* Metin bölümü
##############################

Erdoğan: Ülkemizin üzerindeki deprem yükünü tümüyle kaldırmayı hedefliyoruz

“Biz sadece depremin yıktıklarını yerine koymakla kalmıyoruz. Caddeleri, meydanlarıyla, üretim istihdam altyapısı ile şehirlerimizi yeniden tasarlıyoruz”

Fotoğraf: AA

Cumhurbaşkanı Recep Tayyip Erdoğan, Deprem Konutları Kura ve Anahtar Teslim Törenine canlı bağlantıyla katılarak konuşma yaptı.

Teslim edilecek konutların sahiplerine hayırlı olmasını dileyen Erdoğan, “Afeti takip eden haftalarda ve aylarda dünyanın en iyi iyileştirmesini gerçekleştirdik. Afetzedelerin yanında olduk, destek verdik. Taşınmadan kiraya, enkaz kaldırmadan geçici barınmaya her konuda 115 milyar liralık kaynakla 2 milyon kişiye ulaştık. Tüm kayıpları telafi edecek güce sahibiz demiştik. Bu sözümüzü tutmak için gece gündüz çalışıyoruz” dedi.

Erdoğan şunları söyledi:

Depremin maliyeti 104 milyar doları buluyor. Bu yılın bütçesinde 1 trilyon liranın üzerinde kaynak ayırdık. Geçtiğimiz yıl da bütçeden aynı meblağda harcama yapmıştık. Bunlar sadece bütçeden yaptığımız harcamaları ifade ediyor. Sivil toplum kuruluşları, şirketlerin, vatandaşların, belediyelerin katkıları bunun dışındadır. Ülkemizin ve şehirlerimizin üzerindeki deprem yükünü tümüyle kaldırmayı hedefliyoruz. Böyle bir yükün altından milli dayanışma, afetle mücadele ve konut inşası alanındaki güçlü birikimimizle ancak biz kalkabilirdik. Biz sadece depremin yıktıklarını yerine koymakla kalmıyoruz. Caddeleri, meydanlarıyla, üretim istihdam altyapısı ile şehirlerimizi yeniden tasarlıyoruz. Ülkemizin tamamıyla birlikte deprem bölgemizi de Türkiye Yüzyılı’na hazırlıyoruz.

##############################

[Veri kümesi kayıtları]
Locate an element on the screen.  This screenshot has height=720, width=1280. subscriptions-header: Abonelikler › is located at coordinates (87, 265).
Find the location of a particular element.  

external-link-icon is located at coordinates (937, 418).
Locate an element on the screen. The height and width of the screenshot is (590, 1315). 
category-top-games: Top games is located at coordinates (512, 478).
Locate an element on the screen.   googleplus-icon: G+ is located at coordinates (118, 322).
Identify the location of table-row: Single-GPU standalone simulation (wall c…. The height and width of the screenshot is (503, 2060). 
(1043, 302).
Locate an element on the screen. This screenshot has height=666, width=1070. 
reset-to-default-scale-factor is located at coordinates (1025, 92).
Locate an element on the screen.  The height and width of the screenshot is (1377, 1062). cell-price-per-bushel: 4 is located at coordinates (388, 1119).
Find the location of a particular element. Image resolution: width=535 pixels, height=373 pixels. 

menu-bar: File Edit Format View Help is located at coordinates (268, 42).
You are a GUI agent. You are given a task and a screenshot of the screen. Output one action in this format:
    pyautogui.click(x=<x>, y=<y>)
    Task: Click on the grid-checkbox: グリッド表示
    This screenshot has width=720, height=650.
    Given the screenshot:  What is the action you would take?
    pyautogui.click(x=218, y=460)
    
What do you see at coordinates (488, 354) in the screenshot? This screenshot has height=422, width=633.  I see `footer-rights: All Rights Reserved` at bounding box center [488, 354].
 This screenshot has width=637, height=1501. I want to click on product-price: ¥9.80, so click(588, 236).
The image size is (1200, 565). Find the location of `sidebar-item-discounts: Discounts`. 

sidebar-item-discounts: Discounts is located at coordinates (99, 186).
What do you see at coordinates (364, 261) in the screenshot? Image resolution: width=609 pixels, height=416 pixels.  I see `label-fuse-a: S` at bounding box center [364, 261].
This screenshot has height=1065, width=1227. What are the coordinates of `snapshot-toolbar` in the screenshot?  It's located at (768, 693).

##############################

* Görev
Deprem konutlarıyla ilgili metinde "Erdoğan: Ülkemizin üzerindeki" ile başlayıp "katılarak konuşma yaptı." ile biten kısmı lütfen kelimesi kelimesine aktarın.

* Çözümünüz
Erdoğan: Ülkemizin üzerindeki deprem yükünü tümüyle kaldırmayı hedefliyoruz

“Biz sadece depremin yıktıklarını yerine koymakla kalmıyoruz. Caddeleri, meydanlarıyla, üretim istihdam altyapısı ile şehirlerimizi yeniden tasarlıyoruz”

Fotoğraf: AA

Cumhurbaşkanı Recep Tayyip Erdoğan, Deprem Konutları Kura ve Anahtar Teslim Törenine canlı bağlantıyla katılarak konuşma yaptı.